Vivimos todo el día entre dos mundos. Desde el analógico, las normas que rigen el digital recuerdan demasiado a las novelas de Kafka. Un sitio regido por leyes que no se nos revelan, donde los castigos parecen arbitrarios y suponen formas de desaparición, y donde nuestros movimientos y estímulos están mediados por mecanismos automáticos que se guardan con celo en el hermético algoritmo.
Si no tiramos el móvil por la ventana al darnos cuenta es porque, como los personajes de Kafka, tomamos decisiones sin tocar la libertad.
Ernesto Caballero
Dramaturgo y director de escena
Salir de casa
No hace mucho, reunirse a una hora determinada frente al televisor era un entrañable ritual doméstico. La familia que veía junta la tele permanecía unida. Rito y sociedad en una escala mínima, esencial, se daban en ese juntarse que tenía sus correspondencias en otros ámbitos: bares, deportes, exposiciones, conciertos, teatro… Todos reunidos para compartir un mismo espacio-tiempo para la diversión.
Este modelo tradicional de celebración grupal se ha visto mermado, en estos tiempos de repliegue y prevención, por la avalancha de internet y las grandes plataformas audiovisuales. La nueva normalidad es digital. Una vasta y, en muchas ocasiones, excelente oferta, ha modificado drásticamente los hábitos de ocio en una nueva clase de consumidores recluidos y desintegrados que ya no cabe llamar público.
Se trata de un fenómeno tan enriquecedor como disruptivo, similar al acaecido en su día con la revolución sociocultural que trajo consigo el desarrollo de la imprenta. Hoy, como entonces, la profusa difusión de todo tipo de contenidos ha terminado por generar confusión y falta de discernimiento entre los usuarios.
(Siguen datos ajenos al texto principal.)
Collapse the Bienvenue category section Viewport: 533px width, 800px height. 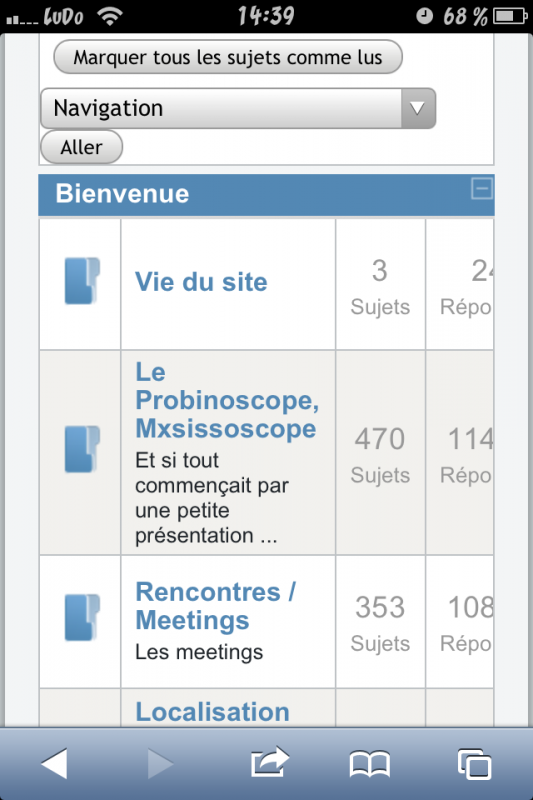pyautogui.click(x=481, y=188)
De ahí que se suscite la cuestión acerca de nuestra capacidad selectiva, que en ello estriba ese lábil significante llamado Cultura: saber, más que poder, elegir.
Las grandes plataformas con su extenso y variado buffet codician un atiborramiento incesante, incompatible con el recorrido reflexivo posterior a la experiencia: un innecesario e improductivo remanso para el negocio de atrapar la atención del espectador. La nueva normalidad digital anula el tiempo de asimilación, el debate íntimo o compartido, la impresión perdurable en la memoria. Su fórmula más rentable es el atracón. Como señala el filósofo surcoreano Byung-Chul Han, “a los consumidores se les ofrecen continuamente aquellas películas y series que se ajustan por entero a su gusto. Se los ceba como a ganado de consumo con lo que siempre vuelve a resultar igual. Los ‘atracones de series’ se pueden generalizar declarándolos el modo actual de percepción”.
La nueva normalidad digital anula el tiempo de asimilación, el debate íntimo o compartido, la impresión perdurableen la memoria. Su fórmula más rentable es el atracón
Además, la customización de la oferta (lo que quieras a la hora que quieras) crea un espejismo similar al que se da en las redes sociales: mi mundo es el mundo; un mundo a salvo de la contaminación de lo distinto, un mundo en pantalla que rehúye presencias reales. La conciencia colectiva tiende a disiparse. Esta desmaterialización del otro (potenciada hoy por la pandemia) es profundamente asocial y, por tanto, antinatural. Ello explica, más allá de irresponsables conductas, buena parte de las trasgresiones de las normativas de confinamiento. El aislamiento con todo su dispositivo de pasatiempos prêt-à-porter y su estrategia descorporeizadora de la vida social tendría un límite.
Resultaría, pues, inevitable la revitalización de ritos ciudadanos –exposiciones, conciertos, cine, teatro– que responderían a la humana pulsión de que uno, por más que se empeñen, finalmente necesita salir, libre, expuesto y receptivo, de su propia casa.